=== PROBLEM TO SOLVE ===
Convert every line of the items below into a JSON list of strings, one string per line, leaving out blank lines.
* Start *
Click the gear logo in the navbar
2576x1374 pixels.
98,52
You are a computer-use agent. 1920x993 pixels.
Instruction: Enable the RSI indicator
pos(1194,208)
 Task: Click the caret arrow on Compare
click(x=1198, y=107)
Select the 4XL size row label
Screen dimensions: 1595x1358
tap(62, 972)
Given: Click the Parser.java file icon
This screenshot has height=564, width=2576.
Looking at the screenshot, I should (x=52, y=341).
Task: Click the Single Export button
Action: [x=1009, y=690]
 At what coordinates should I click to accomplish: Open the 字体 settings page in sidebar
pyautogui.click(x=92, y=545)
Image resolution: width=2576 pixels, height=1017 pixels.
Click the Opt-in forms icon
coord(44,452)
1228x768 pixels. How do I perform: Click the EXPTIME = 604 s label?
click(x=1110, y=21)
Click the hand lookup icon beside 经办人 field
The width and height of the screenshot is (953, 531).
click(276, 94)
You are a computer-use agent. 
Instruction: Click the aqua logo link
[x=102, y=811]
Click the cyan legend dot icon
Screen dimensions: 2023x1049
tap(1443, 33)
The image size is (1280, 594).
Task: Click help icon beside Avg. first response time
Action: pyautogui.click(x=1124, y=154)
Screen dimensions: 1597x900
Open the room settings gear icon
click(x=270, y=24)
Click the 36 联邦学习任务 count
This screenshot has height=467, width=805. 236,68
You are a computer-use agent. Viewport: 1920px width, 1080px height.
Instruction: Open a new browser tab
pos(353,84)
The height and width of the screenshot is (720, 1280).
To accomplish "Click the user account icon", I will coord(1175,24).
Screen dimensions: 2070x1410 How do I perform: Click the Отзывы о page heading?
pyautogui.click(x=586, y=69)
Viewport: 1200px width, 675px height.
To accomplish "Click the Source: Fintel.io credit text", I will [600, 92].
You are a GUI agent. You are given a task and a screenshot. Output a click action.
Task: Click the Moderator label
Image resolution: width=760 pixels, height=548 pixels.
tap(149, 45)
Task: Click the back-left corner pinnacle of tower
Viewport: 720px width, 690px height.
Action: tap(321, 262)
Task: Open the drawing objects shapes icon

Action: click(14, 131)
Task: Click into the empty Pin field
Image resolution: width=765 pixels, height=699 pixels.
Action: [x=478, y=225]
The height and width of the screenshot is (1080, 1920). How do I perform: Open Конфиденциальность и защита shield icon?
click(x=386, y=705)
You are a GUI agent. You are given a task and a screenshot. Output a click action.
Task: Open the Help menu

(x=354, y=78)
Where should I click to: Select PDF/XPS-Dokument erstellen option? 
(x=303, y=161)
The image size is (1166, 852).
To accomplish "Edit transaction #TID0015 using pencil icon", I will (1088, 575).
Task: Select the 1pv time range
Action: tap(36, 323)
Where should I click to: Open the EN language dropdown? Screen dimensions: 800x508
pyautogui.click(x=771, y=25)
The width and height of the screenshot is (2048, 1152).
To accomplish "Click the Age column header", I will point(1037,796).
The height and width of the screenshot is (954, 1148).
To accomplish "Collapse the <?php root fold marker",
* End *
=== SOLUTION ===
[
  "Click the gear logo in the navbar",
  "2576x1374 pixels.",
  "98,52",
  "You are a computer-use agent. 1920x993 pixels.",
  "Instruction: Enable the RSI indicator",
  "pos(1194,208)",
  " Task: Click the caret arrow on Compare",
  "click(x=1198, y=107)",
  "Select the 4XL size row label",
  "Screen dimensions: 1595x1358",
  "tap(62, 972)",
  "Given: Click the Parser.java file icon",
  "This screenshot has height=564, width=2576.",
  "Looking at the screenshot, I should (x=52, y=341).",
  "Task: Click the Single Export button",
  "Action: [x=1009, y=690]",
  " At what coordinates should I click to accomplish: Open the 字体 settings page in sidebar",
  "pyautogui.click(x=92, y=545)",
  "Image resolution: width=2576 pixels, height=1017 pixels.",
  "Click the Opt-in forms icon",
  "coord(44,452)",
  "1228x768 pixels. How do I perform: Click the EXPTIME = 604 s label?",
  "click(x=1110, y=21)",
  "Click the hand lookup icon beside 经办人 field",
  "The width and height of the screenshot is (953, 531).",
  "click(276, 94)",
  "You are a computer-use agent. ",
  "Instruction: Click the aqua logo link",
  "[x=102, y=811]",
  "Click the cyan legend dot icon",
  "Screen dimensions: 2023x1049",
  "tap(1443, 33)",
  "The image size is (1280, 594).",
  "Task: Click help icon beside Avg. first response time",
  "Action: pyautogui.click(x=1124, y=154)",
  "Screen dimensions: 1597x900",
  "Open the room settings gear icon",
  "click(x=270, y=24)",
  "Click the 36 联邦学习任务 count",
  "This screenshot has height=467, width=805. 236,68",
  "You are a computer-use agent. Viewport: 1920px width, 1080px height.",
  "Instruction: Open a new browser tab",
  "pos(353,84)",
  "The height and width of the screenshot is (720, 1280).",
  "To accomplish \"Click the user account icon\", I will coord(1175,24).",
  "Screen dimensions: 2070x1410 How do I perform: Click the Отзывы о page heading?",
  "pyautogui.click(x=586, y=69)",
  "Viewport: 1200px width, 675px height.",
  "To accomplish \"Click the Source: Fintel.io credit text\", I will [600, 92].",
  "You are a GUI agent. You are given a task and a screenshot. Output a click action.",
  "Task: Click the Moderator label",
  "Image resolution: width=760 pixels, height=548 pixels.",
  "tap(149, 45)",
  "Task: Click the back-left corner pinnacle of tower",
  "Viewport: 720px width, 690px height.",
  "Action: tap(321, 262)",
  "Task: Open the drawing objects shapes icon",
  "Action: click(14, 131)",
  "Task: Click into the empty Pin field",
  "Image resolution: width=765 pixels, height=699 pixels.",
  "Action: [x=478, y=225]",
  "The height and width of the screenshot is (1080, 1920). How do I perform: Open Конфиденциальность и защита shield icon?",
  "click(x=386, y=705)",
  "You are a GUI agent. You are given a task and a screenshot. Output a click action.",
  "Task: Open the Help menu",
  "(x=354, y=78)",
  "Where should I click to: Select PDF/XPS-Dokument erstellen option? ",
  "(x=303, y=161)",
  "The image size is (1166, 852).",
  "To accomplish \"Edit transaction #TID0015 using pencil icon\", I will (1088, 575).",
  "Task: Select the 1pv time range",
  "Action: tap(36, 323)",
  "Where should I click to: Open the EN language dropdown? Screen dimensions: 800x508",
  "pyautogui.click(x=771, y=25)",
  "The width and height of the screenshot is (2048, 1152).",
  "To accomplish \"Click the Age column header\", I will point(1037,796).",
  "The height and width of the screenshot is (954, 1148).",
  "To accomplish \"Collapse the <?php root fold marker\","
]